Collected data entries
+++

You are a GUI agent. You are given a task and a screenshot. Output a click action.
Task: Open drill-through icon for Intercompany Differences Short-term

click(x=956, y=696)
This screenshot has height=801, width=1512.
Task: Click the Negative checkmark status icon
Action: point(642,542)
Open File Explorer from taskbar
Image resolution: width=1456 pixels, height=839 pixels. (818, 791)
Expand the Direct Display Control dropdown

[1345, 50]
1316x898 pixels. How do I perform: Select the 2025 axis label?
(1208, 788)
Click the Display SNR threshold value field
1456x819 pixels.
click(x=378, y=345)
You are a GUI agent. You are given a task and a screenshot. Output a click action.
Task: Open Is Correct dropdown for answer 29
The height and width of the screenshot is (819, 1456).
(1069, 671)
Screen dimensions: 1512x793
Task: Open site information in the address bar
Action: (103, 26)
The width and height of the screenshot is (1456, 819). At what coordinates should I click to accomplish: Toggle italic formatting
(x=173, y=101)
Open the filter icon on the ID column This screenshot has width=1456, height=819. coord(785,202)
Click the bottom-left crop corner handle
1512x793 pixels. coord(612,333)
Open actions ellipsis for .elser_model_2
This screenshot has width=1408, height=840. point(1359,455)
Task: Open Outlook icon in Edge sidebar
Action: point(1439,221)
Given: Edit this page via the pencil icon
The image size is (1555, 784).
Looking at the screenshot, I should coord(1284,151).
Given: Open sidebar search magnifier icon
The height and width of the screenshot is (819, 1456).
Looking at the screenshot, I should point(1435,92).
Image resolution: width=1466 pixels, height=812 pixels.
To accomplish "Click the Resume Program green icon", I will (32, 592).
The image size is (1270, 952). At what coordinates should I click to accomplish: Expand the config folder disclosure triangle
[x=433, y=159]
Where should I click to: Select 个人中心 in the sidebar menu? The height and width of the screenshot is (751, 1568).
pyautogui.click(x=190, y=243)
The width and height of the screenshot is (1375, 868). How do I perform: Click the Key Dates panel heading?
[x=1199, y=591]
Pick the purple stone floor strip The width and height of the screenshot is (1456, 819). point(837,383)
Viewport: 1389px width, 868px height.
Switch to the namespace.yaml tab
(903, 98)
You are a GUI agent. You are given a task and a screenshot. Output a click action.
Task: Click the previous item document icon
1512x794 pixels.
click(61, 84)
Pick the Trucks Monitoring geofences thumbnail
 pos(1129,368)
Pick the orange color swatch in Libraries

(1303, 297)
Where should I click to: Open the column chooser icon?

+++

- [Your objective]: Look through the data above and report every line in which "column" appears.

- [Finished exercise]:
Open the filter icon on the ID column This screenshot has width=1456, height=819. coord(785,202)
Where should I click to: Open the column chooser icon?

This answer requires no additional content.